На почтово-телеграфной станции «Югорский Шар» появление шхуны вызвало крайнее изумление. В этом сезоне еще ни одному судну не удалось пройти в Карское море. Льды блокировали все проливы.
Оставили на станции письма, телеграммы, распрощались и смело вошли во льды. Где их застанет зима?
Показался Ямал. Льды стали сплоченнее. В одну из ясных морозных ночей шхуна вмерзла в огромное ледяное поле. В судовом журнале последний раз отметили широту и долготу окончания активного плавания и стали готовиться к зимовке. Появились охотничьи трофеи — медведи.
Первое изменение координат случилось в половине октября. Ледяное поле плавно двинулось на север. Вот и полоска ямальского берега исчезла. Из двадцати четырех членов экипажа тринадцати вообще не суждено больше увидеть землю....
Дрейф до Земли Франца-Иосифа был трудным. Зимой многие из команды заболели. Слег и Брусилов. «...Странная и непонятная болезнь, захватившая нас, сильно тревожит», — записано в судовом журнале 4 (17) января 1913 года. Теперь мы можем предположить, что экипаж страдал от заболевания, вызванного потреблением медвежьего мяса, зараженного личинками трихинеллеза. Ерминии Александровне пришлось применить все свои медицинские познания, и лишь весной командир встал на ноги. Чувствовалось, что Брусилова очень угнетало крушение коммерческих планов. Ведь если и освободится шхуна из ледового плена, о дальнейшем плавании не может быть и речи...
Сложной и противоречивой фигурой был Брусилов. Профессиональный моряк, участник двух гидрографических экспедиций, он соблазнился на коммерческое дело и с первых шагов попал в сферу жестких законов частного предпринимательства.
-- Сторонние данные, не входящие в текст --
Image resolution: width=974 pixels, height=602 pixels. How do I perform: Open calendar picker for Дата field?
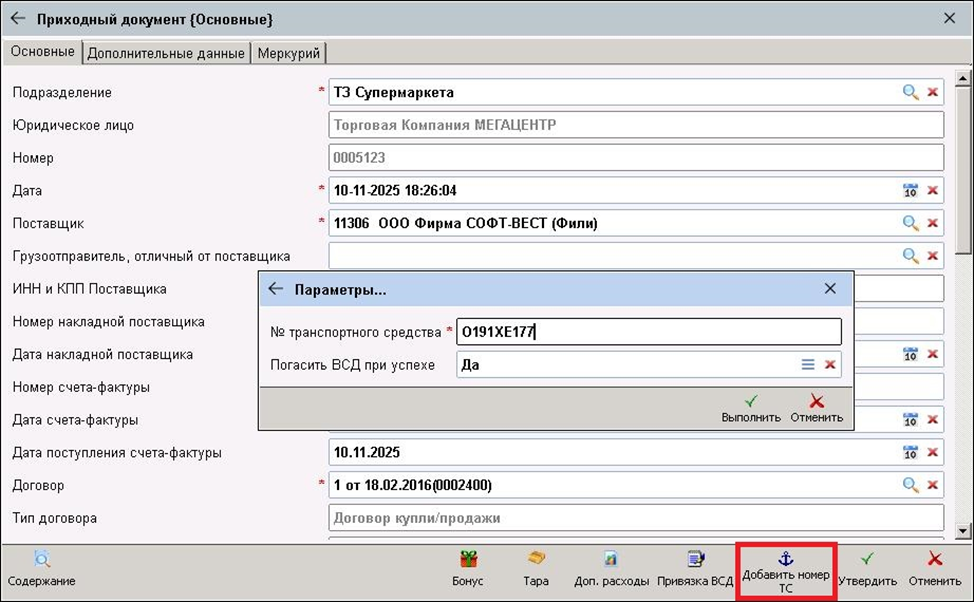[x=910, y=190]
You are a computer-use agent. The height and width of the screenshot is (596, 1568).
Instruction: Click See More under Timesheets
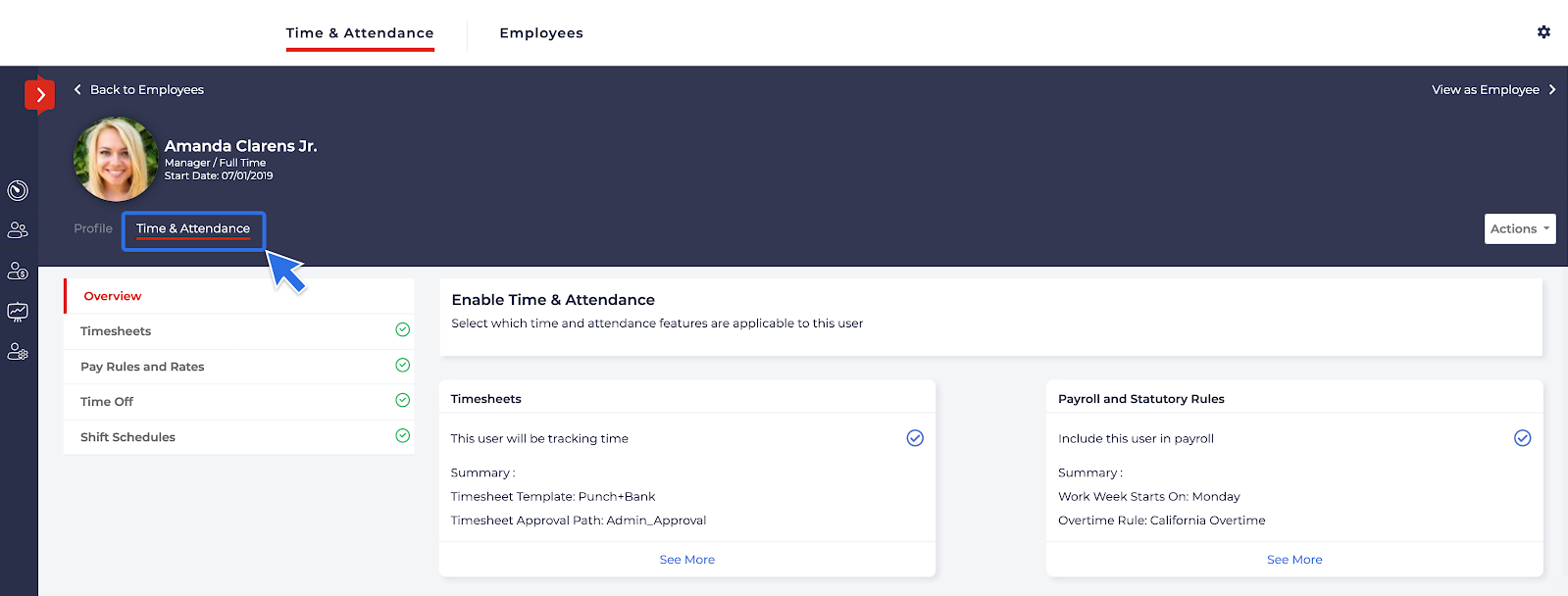(686, 559)
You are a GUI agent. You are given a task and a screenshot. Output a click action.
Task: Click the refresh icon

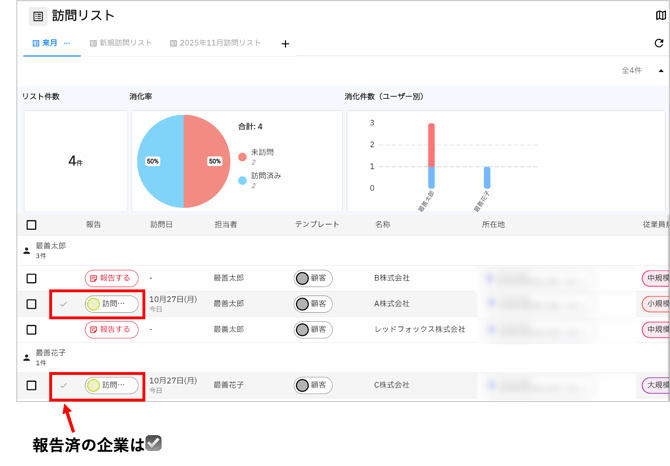point(659,44)
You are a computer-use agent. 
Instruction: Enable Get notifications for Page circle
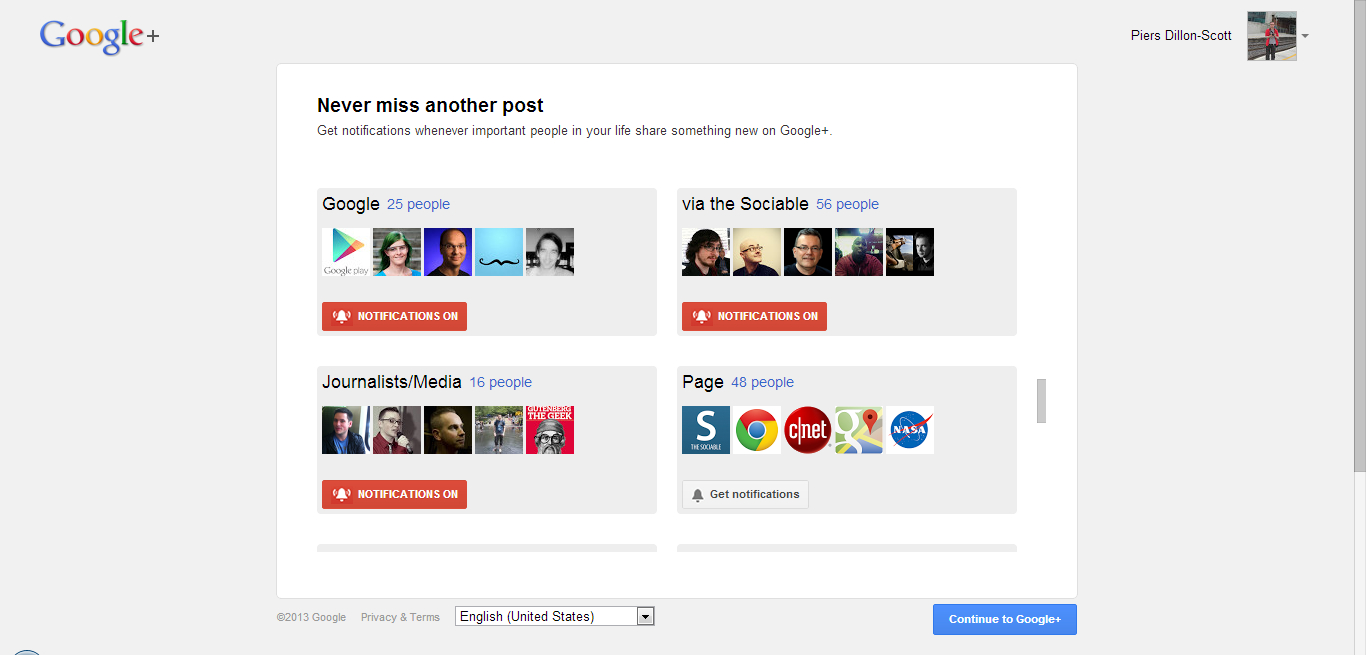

Но как морской офицер он педантично вел научные наблюдения за дрейфом. Выписка из судового журнала, составленная Ерминией Жданко и доставленная Альбановым в Россию, по значимости неизмеримо ценнее всех капиталов баронессы Пейзо де ла Валетт.
За столом в кают-компании уже не было прежнего веселья и смеха. Начались мелкие стычки, ссоры. Между командиром и штурманом словно возник невидимый барьер. Позднее Альбанов запишет в дневнике: «...Мне представляется, что мы оба были нервнобольными людьми. Неудачи с самого начала экспедиции, повальные болезни зимы 1912—13 года, тяжелое настоящее и грозное неизвестное будущее с неизбежным голодом впереди, все это, конечно, создало... обстановку нервного заболевания».